Passage provided:

Rotor & Wing: What should water egress training include?
|Groton, Conn.-based Survival Systems uses this dunker to simulate a variety of water egress situations—from being fully submerged and inverted, upright and afloat, and anything between. Its size allows crewmembers to practice hunting for alternative exits throughout a large cabin area. Survival Systems|
Dinges: The training should include about two hours of classroom instruction, which consists of discussions on what makes us vulnerable to having to ditch, how to prepare to go into the water, and the specific steps to take once in the water. There should also be at least four hours of practical training in a pool using some sort of “dunker”—a device used to simulate an aircraft hull—where students put on full flight gear and experience being seat-belted in the device, impacted into the water, and end up fully submerged and inverted. Then, with safety personnel close by, train the student how to calmly orient themselves, release any restraints, exit the aircraft, and make their way to the surface. If the students have personal survival gear, such as floatation vests and [air] bottles, they should be taught when and how to employ them.
Rotor & Wing: Does a crewmember have to be able to swim in order to take the training or survive a water crash?
Dinges: No, I have worked with individuals that are non-swimmers, or have a fear of water. Given the time and the effort from the individual, I have been able to expand their confidence and comfort level when put into a water egress training scenario. Obviously, crewmembers with swimming abilities, or who have water experience, will probably have a better chance of surviving. That being said, non-swimmers who survive the impact/ditching, and are wearing a personal floatation device, can use proper egress techniques and have a good chance.
In spite of my total dislike for deep water, and a near-paralyzing fear of being strapped to something that has been tossed into a pool, I participated in a HUET exercise taught by Dinges for a group of EMS pilots and paramedics. For that recurrent training evolution, Dinges used one of his SWET (shallow water egress trainers), which simulates a two-person cockpit, complete with four-point seatbelts. Participants wore helmets, flight suits, boots and PFDs.
|The simplest form of water egress training can be done with a homemade frame, a seat and a seatbelt. Here, a pilot prepares to be rolled inverted to practice a shallow water egress technique. Only spare helmets with all electronics removed should be used.|
The training I participated in began with a refresher on how to handle a ditching. Step one is to keep your orientation at all times after impact, which is usually done by holding onto a boarding assist strap, or anything else near the exit. Step two is to release the seatbelt and intercom cord with the hand that is not holding onto the reference point. Step three is to exit the aircraft. Step four is to expel some bubbles, and follow them to the surface. And if you are wearing a PFD, the idea is to wait until you are clear of the aircraft before inflating it. This increases your chances of fitting through the door, and decreases the odds of snagging it on jagged or displaced parts of the wreckage.
Next, it was time to go down to the swimming pool to get wet. Dressed in full flight gear, I was belted into the “impact” SWET dunker, given some safety instructions, reminded of the steps, and told to give the “thumbs up” when ready.
After signaling that I was all set, Dinges’ crew flipped the device from the edge of the pool into the water, which resulted in a fairly good jolt (hence the name “impact” dunker), and leaving me upside down in about four feet of water. Three safety people were already in the pool, and ready to pull me, a notorious non-swimmer, out if I got into trouble. (No offense to them, but it did little for my comfort level.)

Set exercise:
Answer these from the water egress training interview above, one line each:
(a) How much practical pool training should the course include?
(b) What does the SWET used in the exercise simulate?
(c) When should a PFD be inflated during an escape?

Given data:
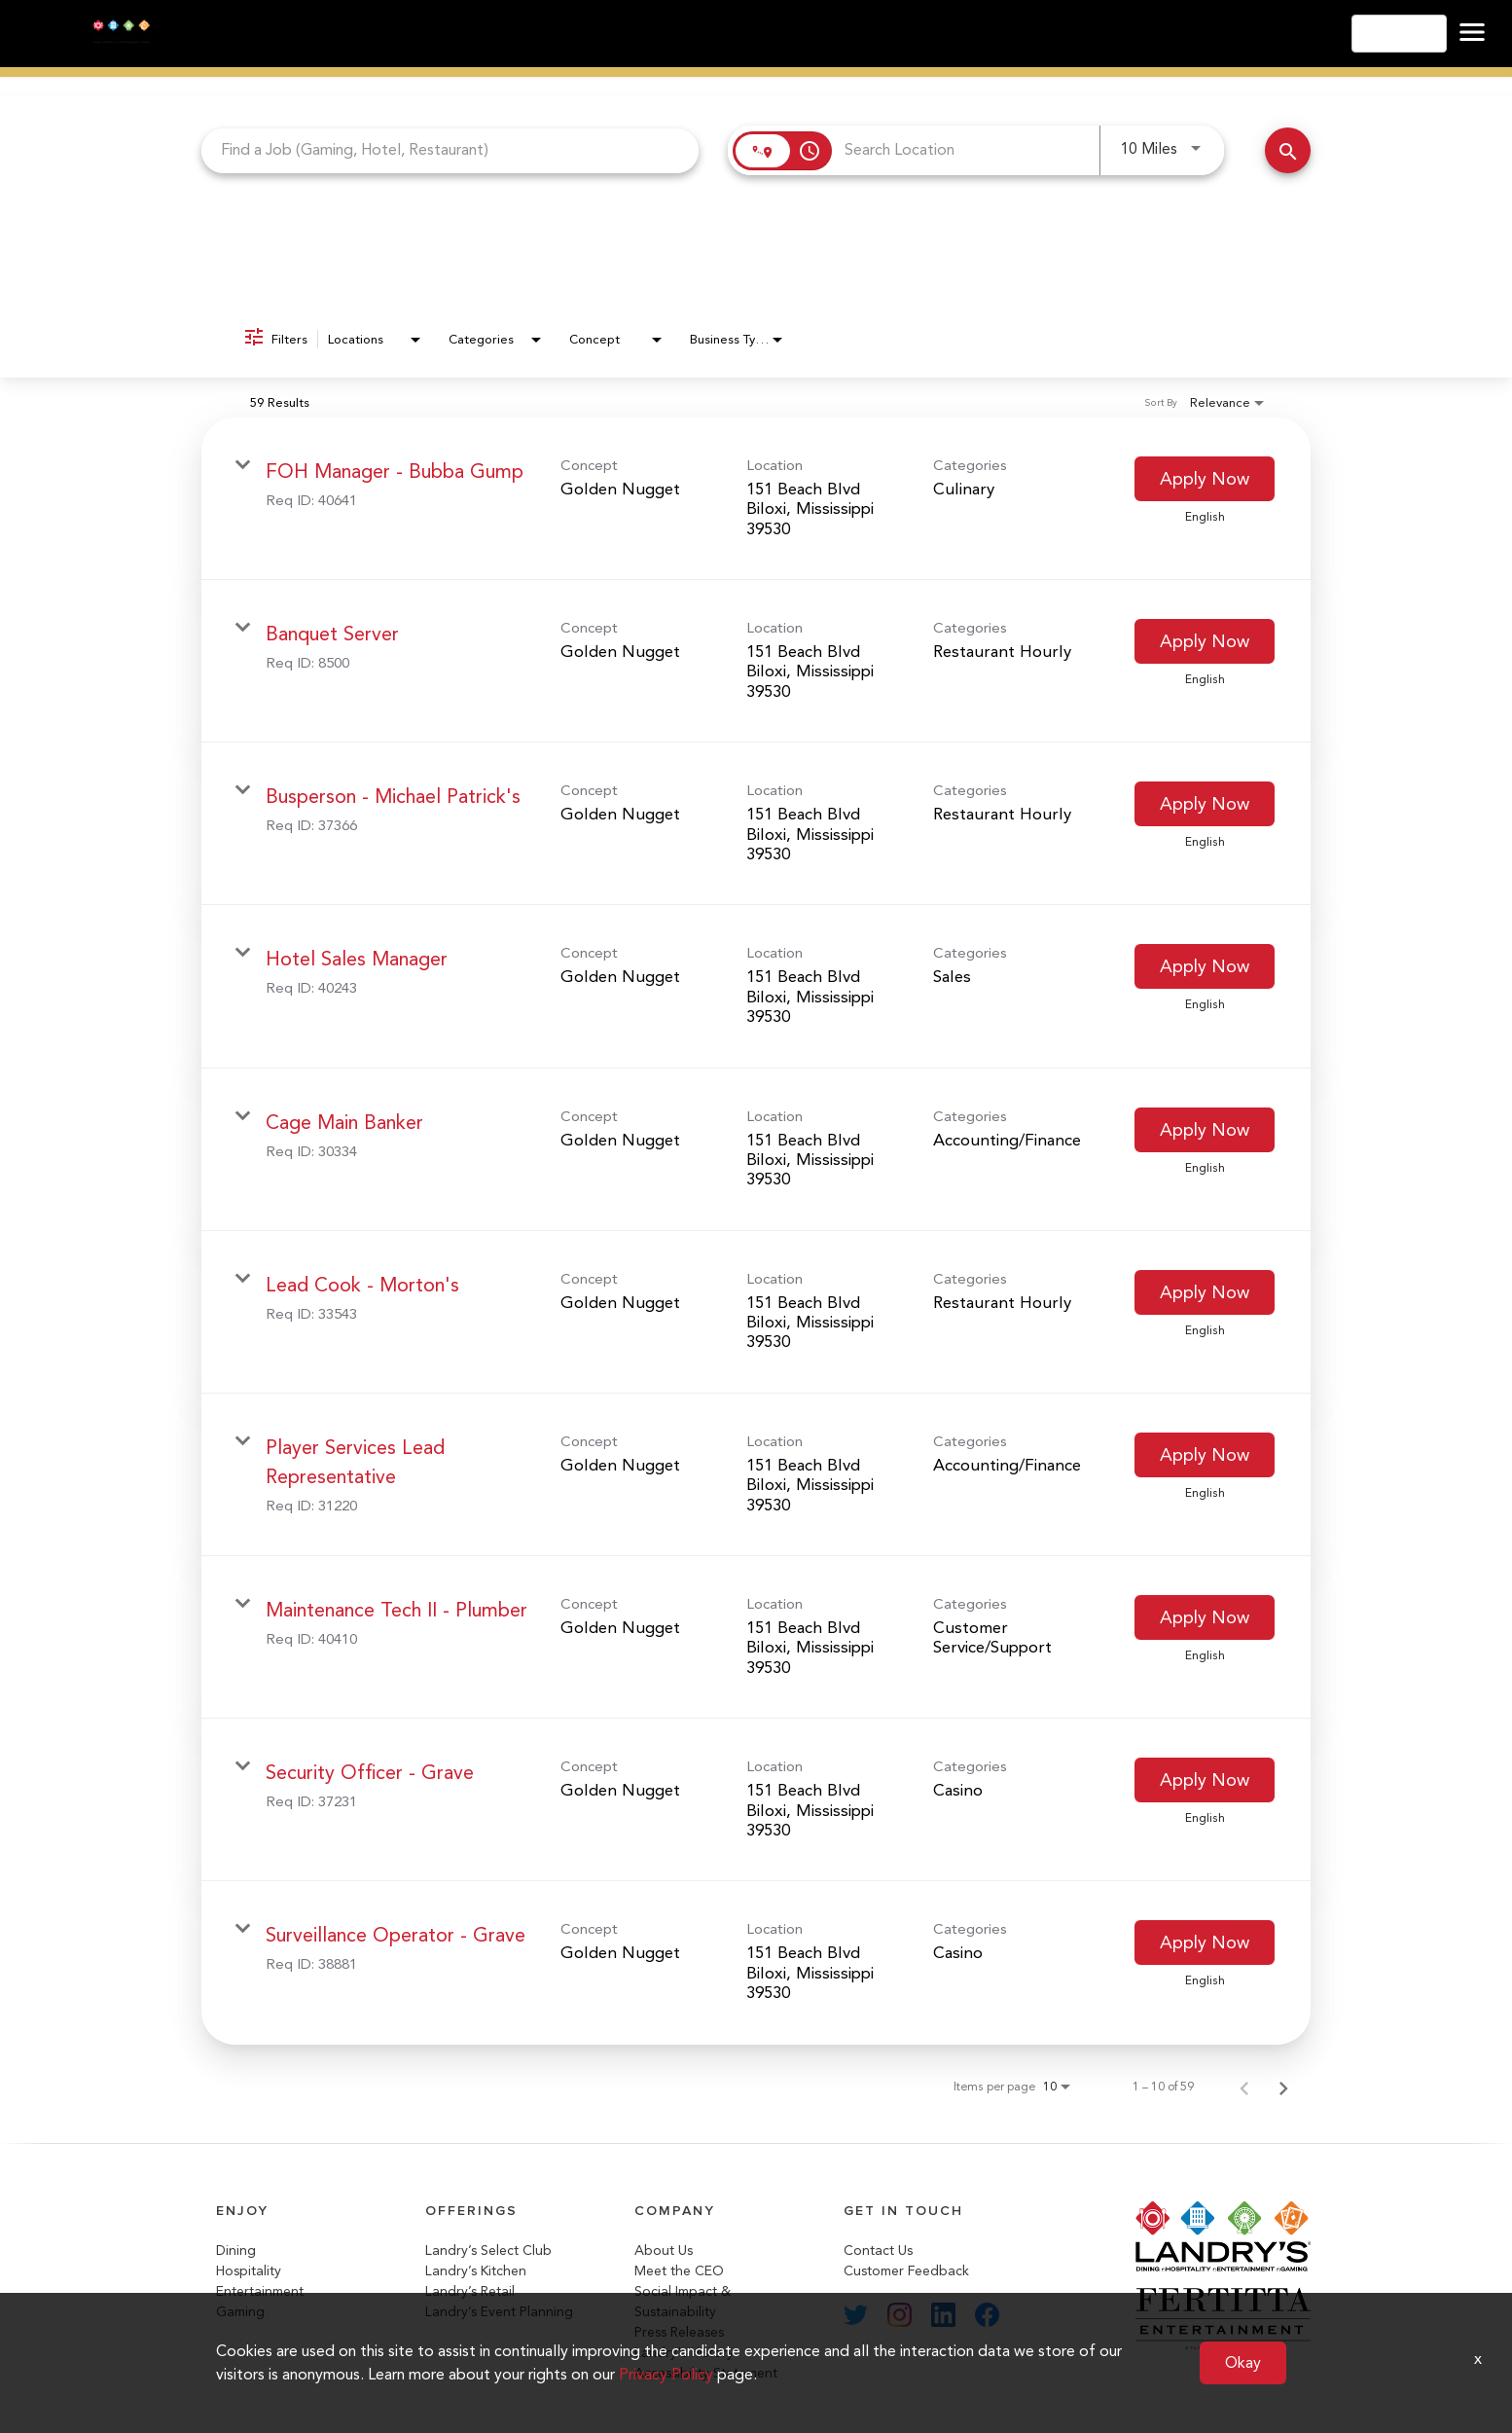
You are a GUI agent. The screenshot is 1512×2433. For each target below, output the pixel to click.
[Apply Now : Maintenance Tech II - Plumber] (1204, 1617)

Solution below:
(a) At least four hours.
(b) A two-person cockpit, complete with four-point seatbelts.
(c) After you are clear of the aircraft.